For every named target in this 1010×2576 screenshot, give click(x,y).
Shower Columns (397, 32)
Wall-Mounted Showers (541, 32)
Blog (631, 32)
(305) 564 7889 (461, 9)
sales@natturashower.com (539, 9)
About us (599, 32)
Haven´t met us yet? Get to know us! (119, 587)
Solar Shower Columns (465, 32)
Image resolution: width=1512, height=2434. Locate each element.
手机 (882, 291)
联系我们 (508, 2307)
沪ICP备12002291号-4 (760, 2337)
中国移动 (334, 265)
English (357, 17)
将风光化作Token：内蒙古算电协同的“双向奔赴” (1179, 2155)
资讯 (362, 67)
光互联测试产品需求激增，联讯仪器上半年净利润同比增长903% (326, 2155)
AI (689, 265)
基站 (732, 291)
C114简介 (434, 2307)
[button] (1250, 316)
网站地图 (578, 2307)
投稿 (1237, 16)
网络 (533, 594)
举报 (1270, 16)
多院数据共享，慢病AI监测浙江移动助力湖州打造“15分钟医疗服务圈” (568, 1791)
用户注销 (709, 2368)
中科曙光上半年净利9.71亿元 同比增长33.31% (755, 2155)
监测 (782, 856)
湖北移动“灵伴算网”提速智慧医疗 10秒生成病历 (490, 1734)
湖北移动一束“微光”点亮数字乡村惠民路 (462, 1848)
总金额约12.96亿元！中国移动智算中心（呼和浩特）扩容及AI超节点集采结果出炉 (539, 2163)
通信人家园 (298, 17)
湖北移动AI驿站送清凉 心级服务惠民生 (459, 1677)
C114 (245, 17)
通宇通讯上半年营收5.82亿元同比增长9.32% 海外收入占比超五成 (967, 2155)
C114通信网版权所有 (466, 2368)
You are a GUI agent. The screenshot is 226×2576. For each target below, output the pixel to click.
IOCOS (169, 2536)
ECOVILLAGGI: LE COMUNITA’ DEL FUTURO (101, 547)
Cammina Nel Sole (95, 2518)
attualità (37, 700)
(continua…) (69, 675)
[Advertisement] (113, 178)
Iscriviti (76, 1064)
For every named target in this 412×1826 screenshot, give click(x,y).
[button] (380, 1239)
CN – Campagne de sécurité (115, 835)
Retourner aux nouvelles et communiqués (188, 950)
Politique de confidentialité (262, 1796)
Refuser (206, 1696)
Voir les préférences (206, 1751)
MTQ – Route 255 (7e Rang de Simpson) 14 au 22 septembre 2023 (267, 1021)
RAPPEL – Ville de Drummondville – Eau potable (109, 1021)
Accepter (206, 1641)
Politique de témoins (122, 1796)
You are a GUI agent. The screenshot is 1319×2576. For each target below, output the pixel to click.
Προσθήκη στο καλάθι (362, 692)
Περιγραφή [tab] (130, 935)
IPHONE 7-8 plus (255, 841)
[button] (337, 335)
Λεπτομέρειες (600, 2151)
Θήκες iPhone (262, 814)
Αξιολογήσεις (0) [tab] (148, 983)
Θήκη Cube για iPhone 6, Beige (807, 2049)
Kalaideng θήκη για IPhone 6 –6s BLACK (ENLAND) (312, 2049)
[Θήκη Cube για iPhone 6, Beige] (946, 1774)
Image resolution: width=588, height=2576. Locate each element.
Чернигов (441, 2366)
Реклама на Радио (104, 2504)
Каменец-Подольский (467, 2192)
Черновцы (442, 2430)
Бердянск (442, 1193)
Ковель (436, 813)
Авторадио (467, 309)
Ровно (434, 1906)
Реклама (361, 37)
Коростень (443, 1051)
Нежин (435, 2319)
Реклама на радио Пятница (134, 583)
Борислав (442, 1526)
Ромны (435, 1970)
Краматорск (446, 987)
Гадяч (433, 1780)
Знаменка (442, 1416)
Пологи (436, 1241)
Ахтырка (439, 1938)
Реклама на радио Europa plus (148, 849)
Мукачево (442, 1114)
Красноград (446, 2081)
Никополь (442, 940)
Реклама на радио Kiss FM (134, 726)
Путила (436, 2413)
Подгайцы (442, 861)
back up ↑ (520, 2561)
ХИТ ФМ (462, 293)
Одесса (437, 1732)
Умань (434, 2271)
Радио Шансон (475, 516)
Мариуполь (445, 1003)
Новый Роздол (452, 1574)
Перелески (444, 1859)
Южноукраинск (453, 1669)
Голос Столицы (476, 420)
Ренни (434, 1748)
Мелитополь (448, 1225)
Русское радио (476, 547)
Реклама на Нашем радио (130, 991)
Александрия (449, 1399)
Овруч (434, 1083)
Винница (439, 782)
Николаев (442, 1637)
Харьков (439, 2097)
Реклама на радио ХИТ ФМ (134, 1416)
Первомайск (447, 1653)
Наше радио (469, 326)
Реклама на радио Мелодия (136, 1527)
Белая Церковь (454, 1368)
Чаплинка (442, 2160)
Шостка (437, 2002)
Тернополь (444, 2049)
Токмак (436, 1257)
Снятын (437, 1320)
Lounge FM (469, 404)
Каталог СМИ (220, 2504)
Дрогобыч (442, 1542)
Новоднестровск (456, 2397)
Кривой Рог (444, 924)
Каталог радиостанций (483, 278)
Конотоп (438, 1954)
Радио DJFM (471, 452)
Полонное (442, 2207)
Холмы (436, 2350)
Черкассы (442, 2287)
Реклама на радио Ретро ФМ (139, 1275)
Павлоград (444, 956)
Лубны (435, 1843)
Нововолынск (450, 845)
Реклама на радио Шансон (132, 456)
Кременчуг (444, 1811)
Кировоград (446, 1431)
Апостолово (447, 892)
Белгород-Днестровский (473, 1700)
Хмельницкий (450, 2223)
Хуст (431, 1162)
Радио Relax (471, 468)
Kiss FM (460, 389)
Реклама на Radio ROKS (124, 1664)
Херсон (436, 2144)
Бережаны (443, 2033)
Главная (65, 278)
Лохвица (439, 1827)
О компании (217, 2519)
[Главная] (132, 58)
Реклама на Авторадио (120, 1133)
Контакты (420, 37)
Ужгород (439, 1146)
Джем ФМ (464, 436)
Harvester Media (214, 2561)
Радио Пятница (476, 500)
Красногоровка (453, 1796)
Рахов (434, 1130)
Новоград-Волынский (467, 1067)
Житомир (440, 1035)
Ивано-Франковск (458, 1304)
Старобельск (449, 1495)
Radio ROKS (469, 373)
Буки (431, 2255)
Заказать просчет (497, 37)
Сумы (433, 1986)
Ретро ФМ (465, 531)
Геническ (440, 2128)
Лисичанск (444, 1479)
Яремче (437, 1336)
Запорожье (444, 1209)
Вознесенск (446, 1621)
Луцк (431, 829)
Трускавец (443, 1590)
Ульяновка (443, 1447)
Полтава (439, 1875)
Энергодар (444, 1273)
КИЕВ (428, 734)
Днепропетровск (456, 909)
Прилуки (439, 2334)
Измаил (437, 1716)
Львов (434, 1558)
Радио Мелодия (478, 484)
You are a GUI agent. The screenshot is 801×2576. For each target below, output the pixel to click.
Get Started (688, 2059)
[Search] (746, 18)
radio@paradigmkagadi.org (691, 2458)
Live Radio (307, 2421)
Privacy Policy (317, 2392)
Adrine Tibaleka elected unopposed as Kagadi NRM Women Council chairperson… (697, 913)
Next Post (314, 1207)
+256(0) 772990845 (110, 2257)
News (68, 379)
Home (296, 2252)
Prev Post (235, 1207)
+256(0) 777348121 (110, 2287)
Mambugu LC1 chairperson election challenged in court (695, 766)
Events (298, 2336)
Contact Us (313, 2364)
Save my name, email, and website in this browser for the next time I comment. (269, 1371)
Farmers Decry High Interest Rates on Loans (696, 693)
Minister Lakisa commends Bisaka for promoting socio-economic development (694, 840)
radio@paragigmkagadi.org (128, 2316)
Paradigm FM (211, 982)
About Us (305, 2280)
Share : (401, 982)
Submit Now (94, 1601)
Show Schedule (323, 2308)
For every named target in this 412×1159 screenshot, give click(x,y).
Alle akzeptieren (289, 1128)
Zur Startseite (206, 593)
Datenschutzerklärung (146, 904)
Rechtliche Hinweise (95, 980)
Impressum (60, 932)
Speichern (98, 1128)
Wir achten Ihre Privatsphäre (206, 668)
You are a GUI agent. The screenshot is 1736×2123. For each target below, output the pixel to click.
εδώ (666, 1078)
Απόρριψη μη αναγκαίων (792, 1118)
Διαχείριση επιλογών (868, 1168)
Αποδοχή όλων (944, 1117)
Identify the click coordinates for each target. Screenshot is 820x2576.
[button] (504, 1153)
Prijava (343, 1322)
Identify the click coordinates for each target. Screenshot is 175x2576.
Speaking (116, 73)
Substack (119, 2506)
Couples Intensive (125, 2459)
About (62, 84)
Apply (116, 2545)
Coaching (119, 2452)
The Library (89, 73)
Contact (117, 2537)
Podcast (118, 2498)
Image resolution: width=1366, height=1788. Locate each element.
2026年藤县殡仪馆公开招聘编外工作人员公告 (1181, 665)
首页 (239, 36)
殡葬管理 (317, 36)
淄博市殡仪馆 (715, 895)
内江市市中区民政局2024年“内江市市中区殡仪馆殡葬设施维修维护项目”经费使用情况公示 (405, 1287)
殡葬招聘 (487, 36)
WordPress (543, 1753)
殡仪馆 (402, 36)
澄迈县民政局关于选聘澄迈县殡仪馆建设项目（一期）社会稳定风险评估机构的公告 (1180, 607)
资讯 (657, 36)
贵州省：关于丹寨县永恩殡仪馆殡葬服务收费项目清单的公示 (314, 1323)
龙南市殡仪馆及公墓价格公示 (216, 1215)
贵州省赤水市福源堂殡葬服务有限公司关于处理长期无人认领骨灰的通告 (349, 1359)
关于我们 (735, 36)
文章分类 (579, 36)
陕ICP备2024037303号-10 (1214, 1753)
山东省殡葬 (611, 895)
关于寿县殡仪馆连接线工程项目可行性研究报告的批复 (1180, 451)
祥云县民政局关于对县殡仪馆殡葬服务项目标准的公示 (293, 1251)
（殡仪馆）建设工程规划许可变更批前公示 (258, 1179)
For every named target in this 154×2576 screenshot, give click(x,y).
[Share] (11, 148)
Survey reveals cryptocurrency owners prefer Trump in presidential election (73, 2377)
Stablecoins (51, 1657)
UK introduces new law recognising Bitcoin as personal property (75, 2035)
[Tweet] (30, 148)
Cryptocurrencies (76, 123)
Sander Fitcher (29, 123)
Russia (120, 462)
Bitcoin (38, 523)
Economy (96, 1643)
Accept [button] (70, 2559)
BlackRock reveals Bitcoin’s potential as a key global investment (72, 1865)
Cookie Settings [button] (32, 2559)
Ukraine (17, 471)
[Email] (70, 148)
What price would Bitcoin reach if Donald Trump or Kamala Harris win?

***

> DIRECTIONS
Copy the records above exactly, from the first line through the line containing "Solar Shower Columns (465, 32)", and include nothing else.

> OUTPUT OF THE EXERCISE
For every named target in this 1010×2576 screenshot, give click(x,y).
Shower Columns (397, 32)
Wall-Mounted Showers (541, 32)
Blog (631, 32)
(305) 564 7889 (461, 9)
sales@natturashower.com (539, 9)
About us (599, 32)
Haven´t met us yet? Get to know us! (119, 587)
Solar Shower Columns (465, 32)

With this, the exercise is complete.